Amazon.com Inc.’s latest global layoffs should come as a singular warning to India. For policymakers dealing with the world’s largest youth population, AI suddenly poses a very real risk to jobs, wages, and a white-collar future.

Bloomberg

The e-commerce and cloud services giant’s elimination of 14,000 corporate positions worldwide may not have a large direct impact on its sizeable Indian workforce. The more worrying thing is the kind of occupations at risk: Generative artificial intelligence is starting to affect more than just entry-level computer programming.

Outsourcing hubs like Bengaluru and Hyderabad are already feeling the pinch from AI. But Amazon’s cuts may affect finance, marketing, human resources and tech employees, according to local media reports. That puts many more sectors on notice and validates a growing body of academic work.

After parsing nearly 200 years of data on labor markets and technological change, finance scholars at Northwestern University and the Massachusetts Institute of Technology have concluded that advances in natural-language processing may favor occupations that are lower-educated, lower-paid, and more male-dominated, such as construction and trucking. 

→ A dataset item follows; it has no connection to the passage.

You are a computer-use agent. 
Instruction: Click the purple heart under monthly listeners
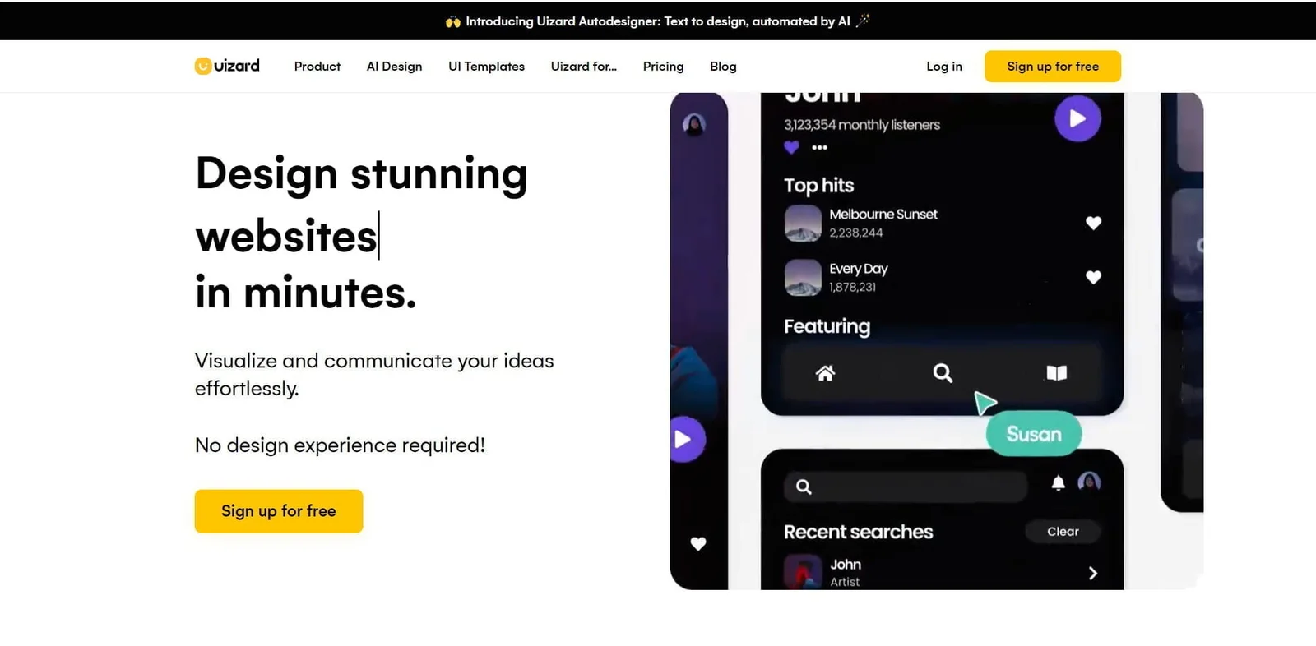[x=791, y=147]
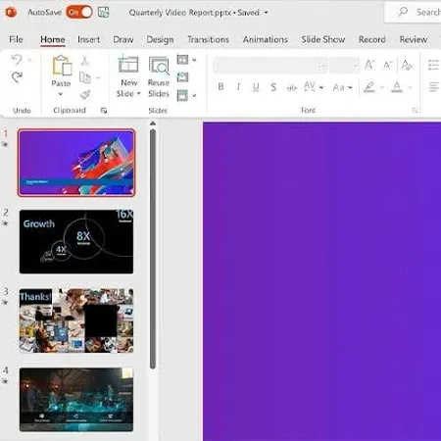Open the Transitions ribbon tab

pos(208,39)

It would be a dramatic departure from how previous innovation affected demand for workers. As Huben Liu and his coauthors explain, until the 1980s IT revolution, most advances in automation supplanted manual effort while supporting cognitive tasks. Take, for instance, Irving Colburn’s early-20th-century invention of a machine to substitute hand-blown glass in window panes. The blowers’ wages fell 40%. Within one generation, mechanization drove an entire class of artisans out of business.

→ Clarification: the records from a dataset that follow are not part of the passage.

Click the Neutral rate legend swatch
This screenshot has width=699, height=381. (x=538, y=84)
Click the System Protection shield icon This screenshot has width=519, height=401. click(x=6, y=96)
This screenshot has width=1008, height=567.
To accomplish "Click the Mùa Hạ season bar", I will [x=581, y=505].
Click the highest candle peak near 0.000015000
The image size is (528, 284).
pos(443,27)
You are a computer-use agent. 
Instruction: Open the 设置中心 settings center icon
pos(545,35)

By contrast, the arrival of electronic calculators in the 1970s helped accountants and auditors to become more productive. It didn’t replace them. The tilt toward services such as finance and health care favored women, facilitating their entry into the workforce as 20th-century innovations also eased the burden of domestic chores.

Over time, these improvements went global, but the hard-won gains may now reverse. With the capital costs of implementing AI expected to become cheaper each year, cognitive tasks that don’t require at least five years of specific vocational preparation will be at risk from automation, the researchers say. That includes many entry-level jobs, such as analyzing financial statements at Wall Street firms.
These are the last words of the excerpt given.